Ha dejado este mundo cruel y caótico lo que en vida quedaba del gran Maradona. 

La prensa se ha tirado a sus pies y los aficionados del balompié en todo el mundo le rinden homenaje. Junto con los profusos titulares, las fotos de los momentos estelares y las estadísticas de sus logros, no han faltado las lágrimas masculinas. Es uno de esos raros momentos en que los machos se permiten mostrarlas y hacen más bien gala de su dolor.

El toque macabro lo dio el sepulturero que sacó una foto post mortem con el astro y por poco lo sigue al otro mundo. Quizá a Maradona le hubiese divertido la payasada; todo sea por el amor de la hinchada. Peor lo tiene el médico acusado de deicidio culposo.

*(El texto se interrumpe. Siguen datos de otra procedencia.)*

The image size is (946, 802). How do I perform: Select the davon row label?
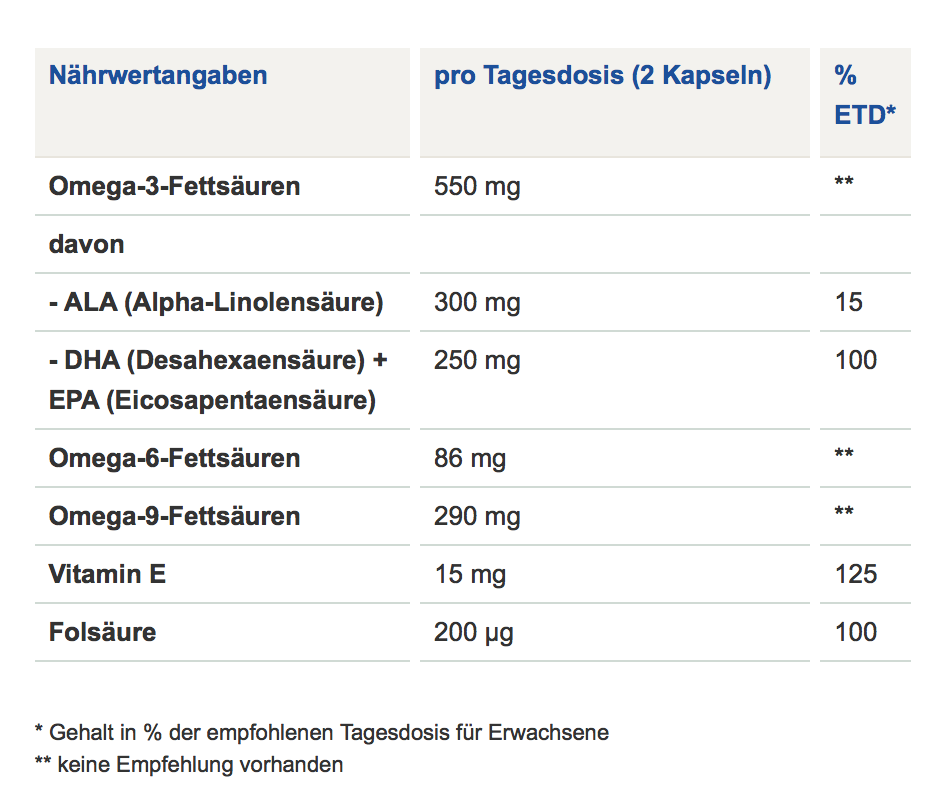point(87,244)
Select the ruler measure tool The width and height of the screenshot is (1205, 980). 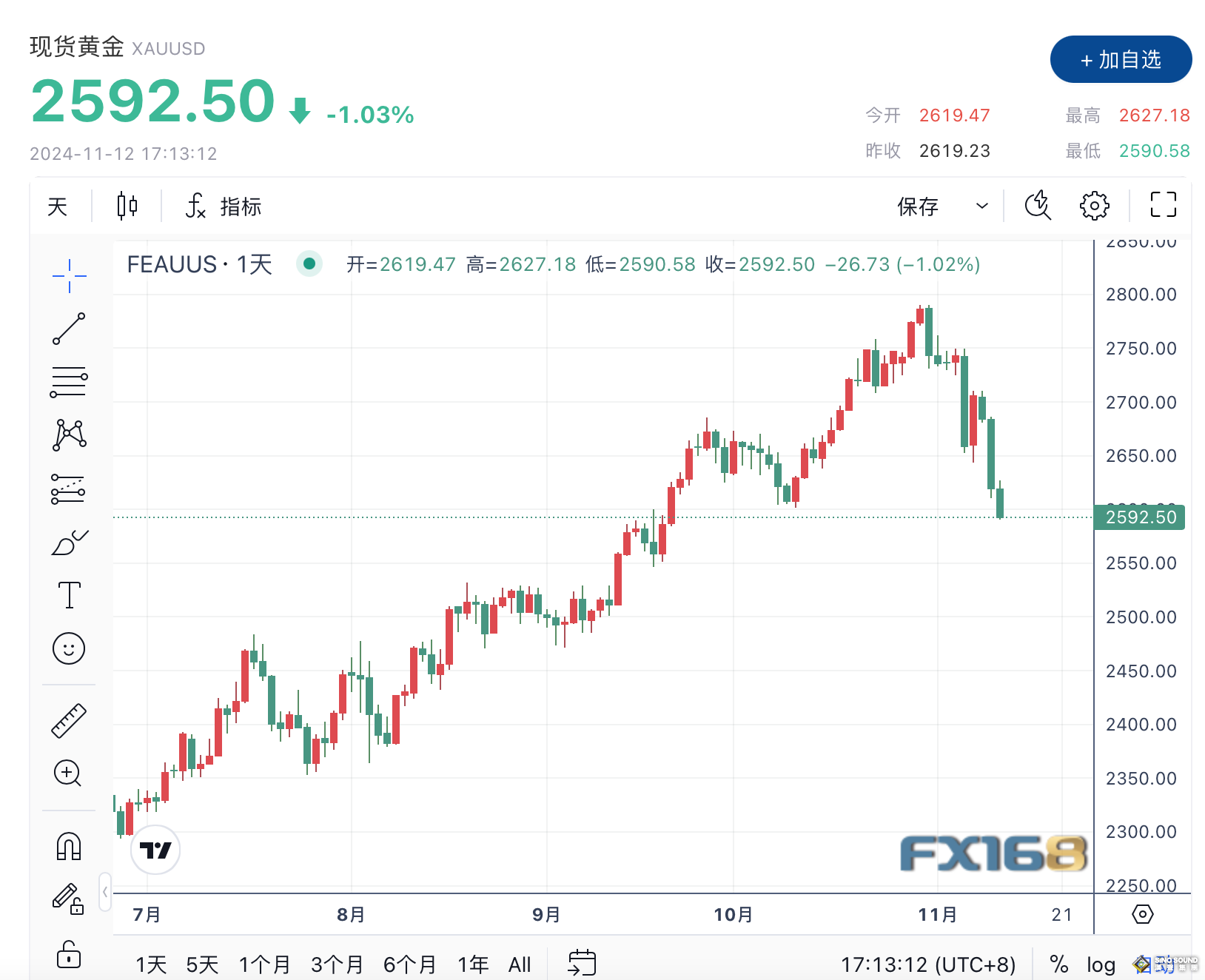pyautogui.click(x=69, y=721)
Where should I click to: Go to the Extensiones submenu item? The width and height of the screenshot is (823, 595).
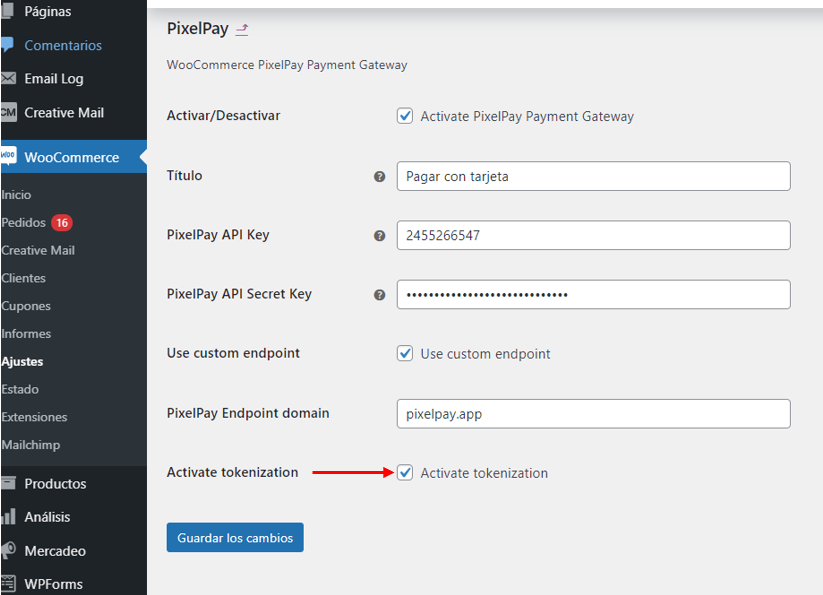pyautogui.click(x=35, y=417)
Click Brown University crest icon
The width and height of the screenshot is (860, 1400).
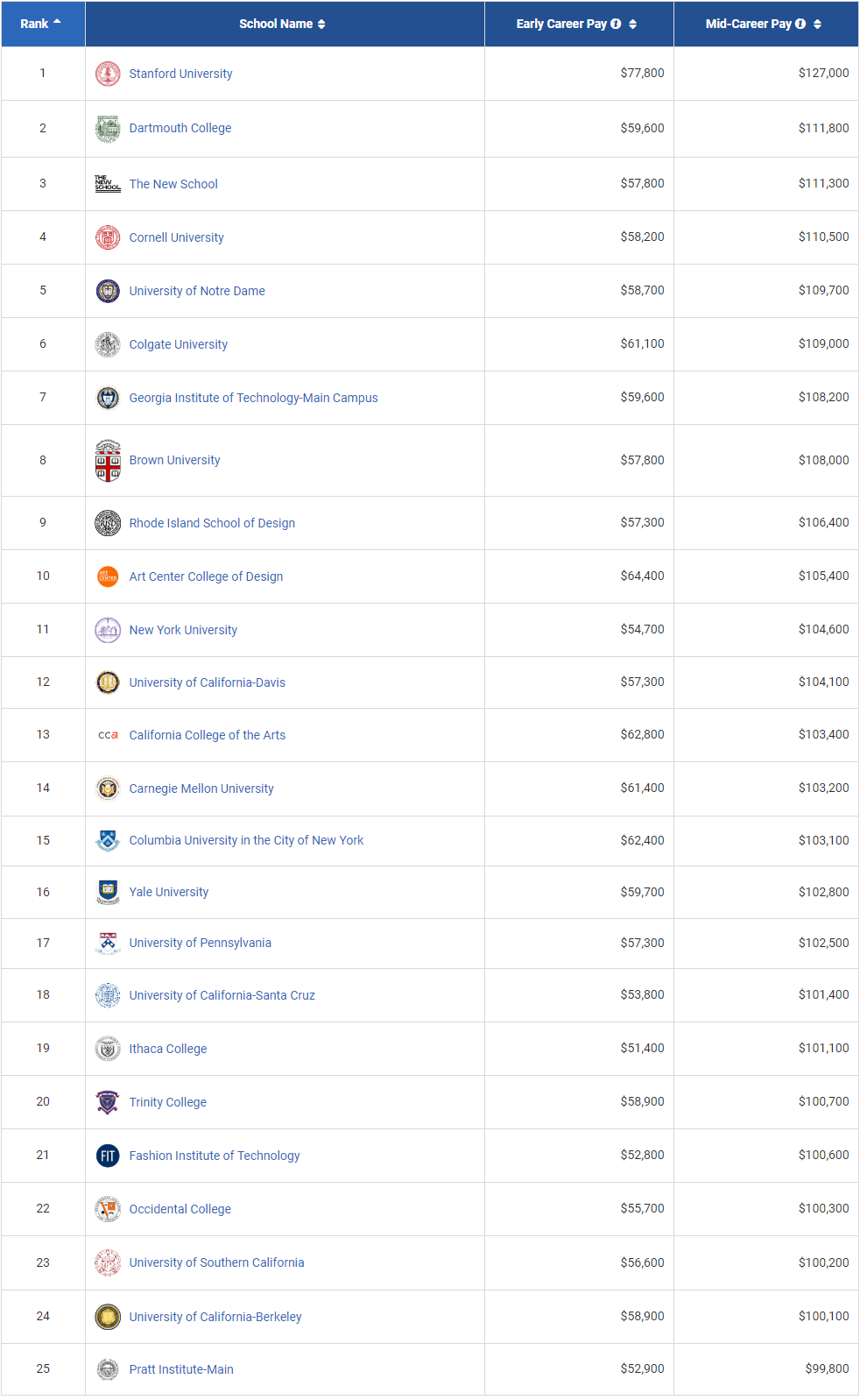click(x=108, y=461)
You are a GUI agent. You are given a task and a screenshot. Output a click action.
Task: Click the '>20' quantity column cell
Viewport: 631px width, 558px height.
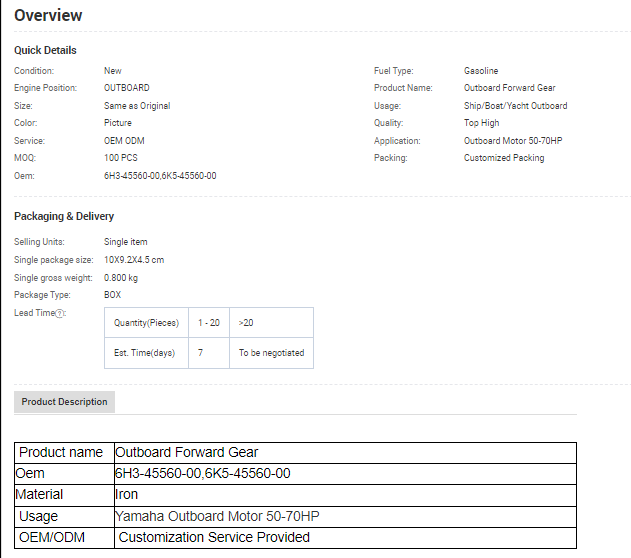pos(246,323)

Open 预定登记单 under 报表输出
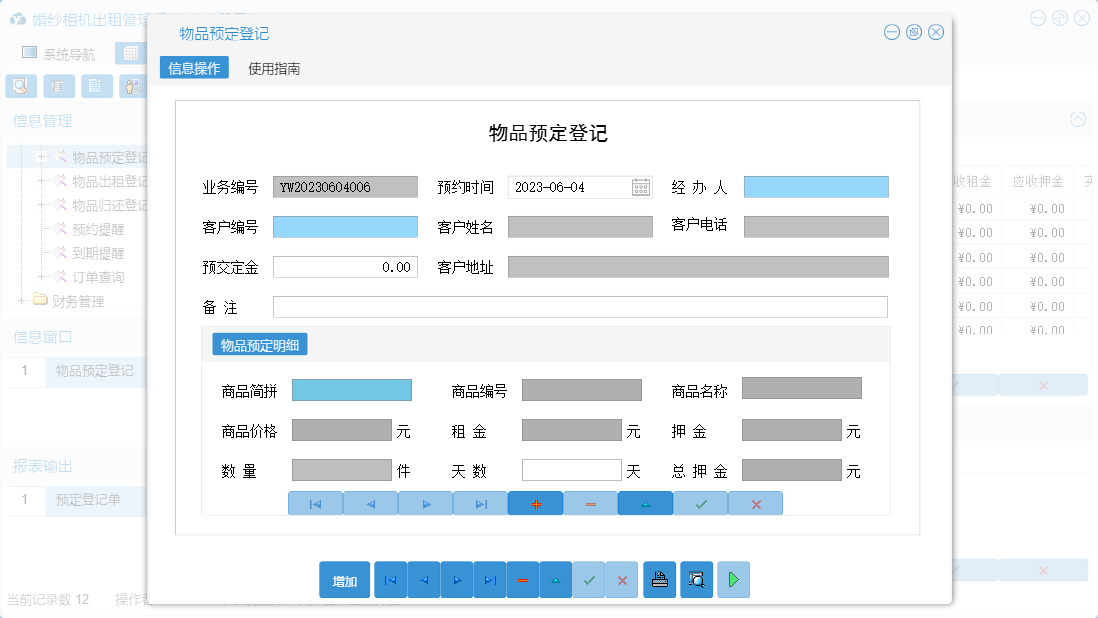click(90, 501)
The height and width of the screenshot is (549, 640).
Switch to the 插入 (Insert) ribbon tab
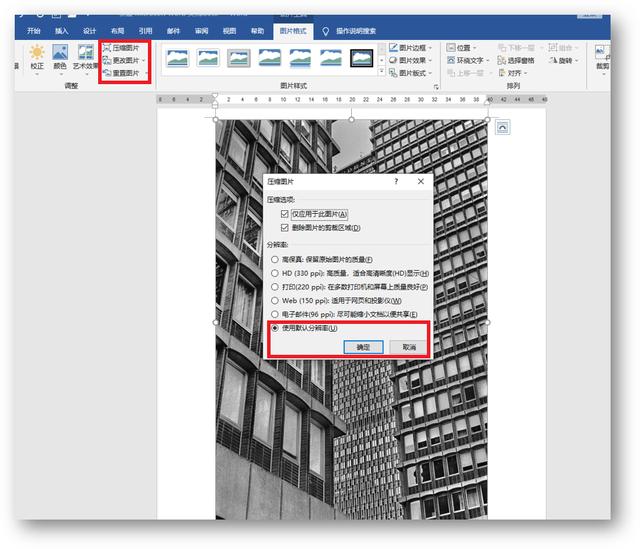pos(62,31)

El Diego Maradona al que un ataque al corazón ha quitado la vida ya no era más que la sombra adiposa del que un día fue artista del gol, mago de la gambeta, alegría de la hinchada, orgullo de su país, mejor jugador de todos los tiempos, etc. ¿Cómo pudo tropezar en sus propios pies ese genio de la pelota? 

Sobre el calificativo de mejor de todos los tiempos, es inútil cuestionarlo sobre dolores al negro vivo, pero difieren las opiniones si lo merece él o el gran Pelé. Cito para futura referencia: en 588 partidos Maradona marcó 312 goles, mientras que en 1.351 Pelé marcó 1.283; es decir la ratio golera de Pelé es un impresionante 0,94 goles por partido, mientras que la de Maradona es de 0,53. Claro que en este indicador no entra la estética, sobre la que los admiradores de uno y otro discutirán sin veredicto mientras dure la memoria futbolera. 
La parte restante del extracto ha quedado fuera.